The problem is that cancer is a mystery, even to the scientists and physicians who work with it every day. There may not be understandable reasons why one patient responds well to a gold-standard treatment and another doesn’t, or why one patient’s cancer can be conquered while another’s just takes over. As a caregiver, you can only do what you can do.

Didier’s wife (a former successful medical equipment marketing executive) found herself nearly penniless and facing life as a single mother for her 4-year-old daughter and their son who was born 10 days after Didier died. He had told her how he wanted her to care for the children after he was gone, and — feeling overwhelmed — she took detailed notes.

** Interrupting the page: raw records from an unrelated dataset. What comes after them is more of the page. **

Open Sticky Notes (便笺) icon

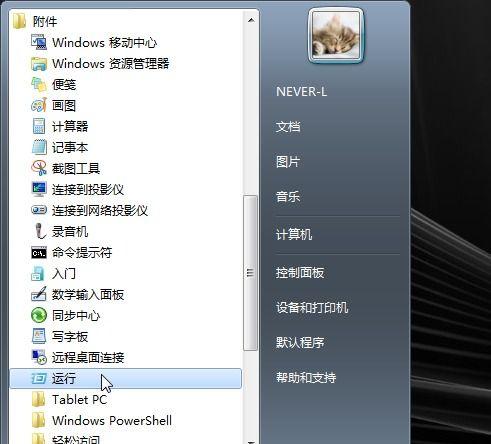coord(39,84)
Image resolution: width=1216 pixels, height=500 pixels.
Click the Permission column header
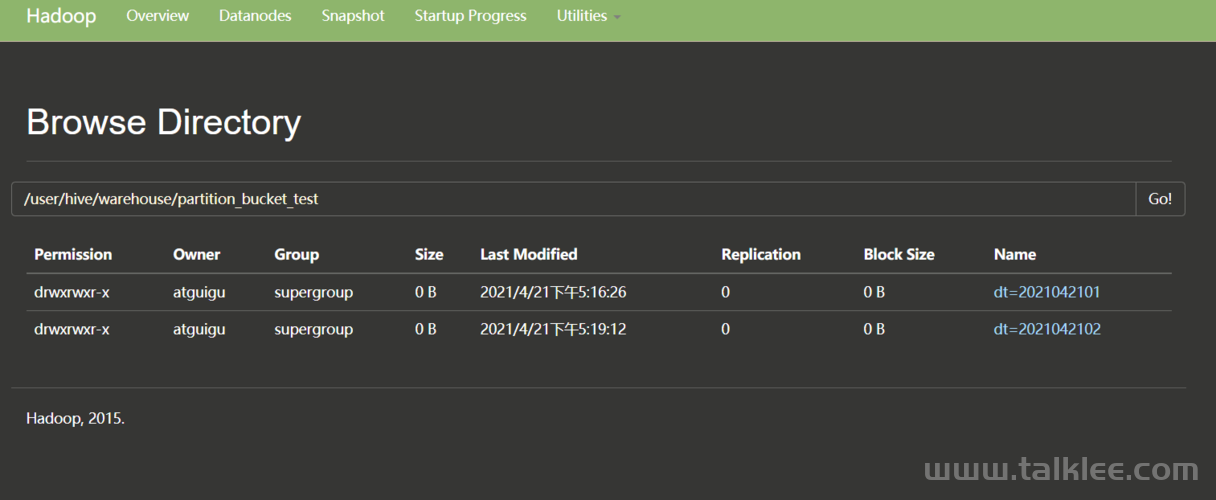(x=73, y=254)
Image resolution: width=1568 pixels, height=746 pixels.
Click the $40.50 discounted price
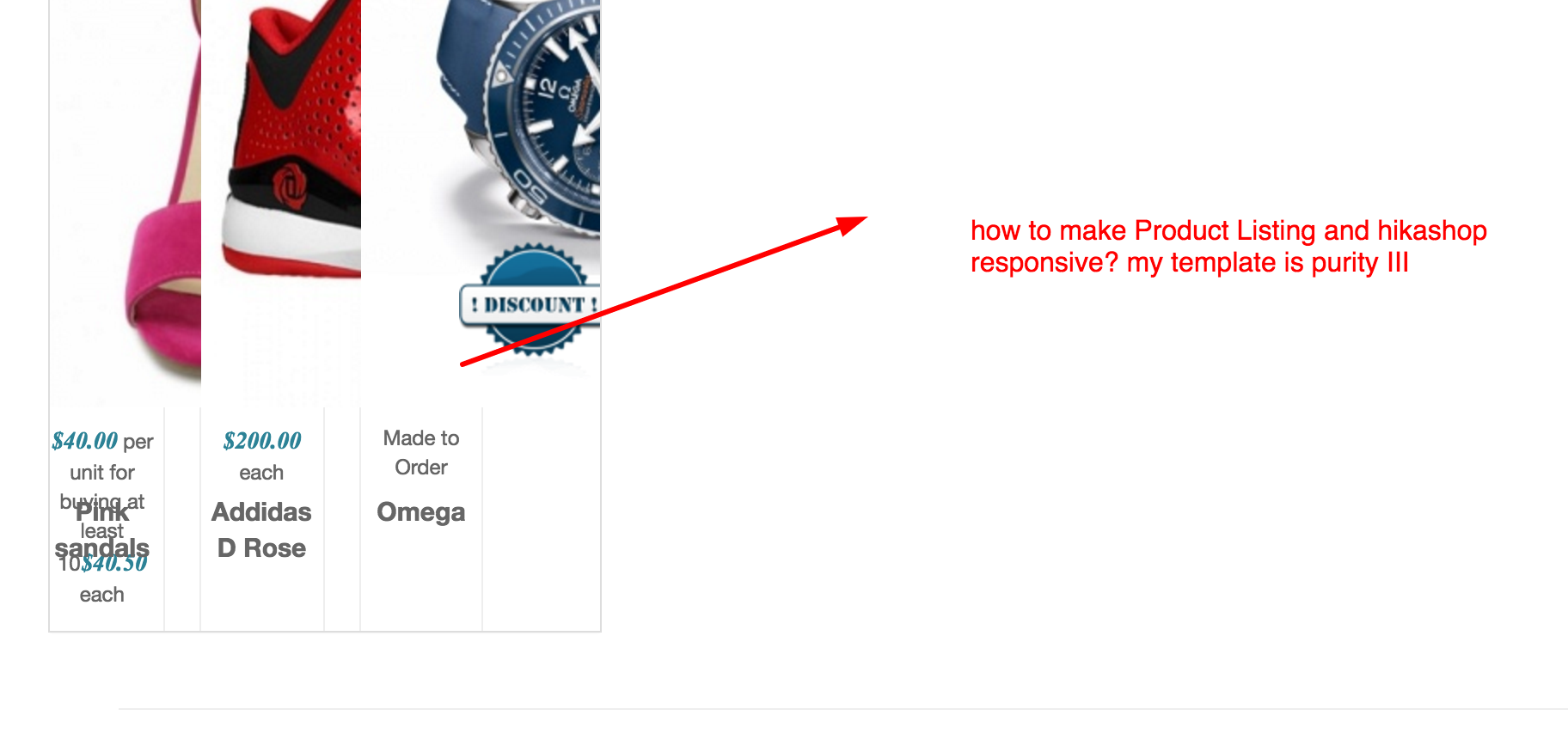coord(115,564)
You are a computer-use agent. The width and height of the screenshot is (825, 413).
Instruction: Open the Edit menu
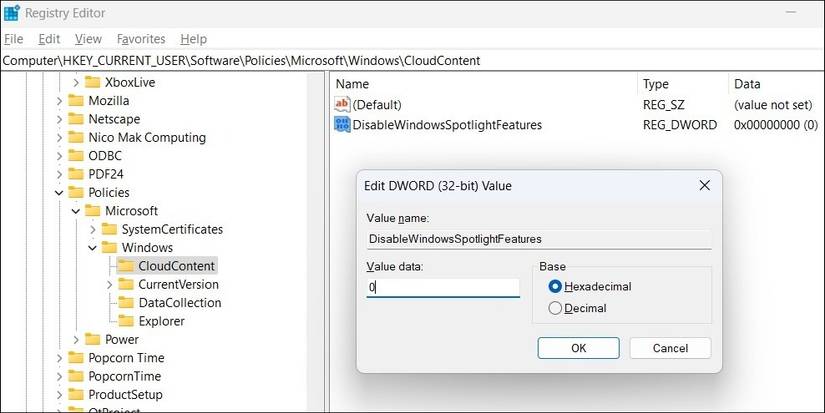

Then, after three years of trying to comply with his wishes while she grieved, she realized that she had to take back control of her life. She still loves and misses him, but she has confronted that her intense caregiving had caused her to lose both herself and her self-confidence. So honoring the spirit of his wishes, rather than the letter of her notes, she buried her death-bed notebook at his gravesite and created her own “playbook” to enrich life for herself and the children. Didier’s wife has become Joanne again. She has chosen to really live her current life, and in doing so she’s rediscovered joy, both personally and professionally.

The new year is here. For caregivers, it brings an opportunity to reflect on caregiving so far and to set the stage for a newly fulfilling life — an opportunity not to be missed, regardless of how your caregiving may turn out.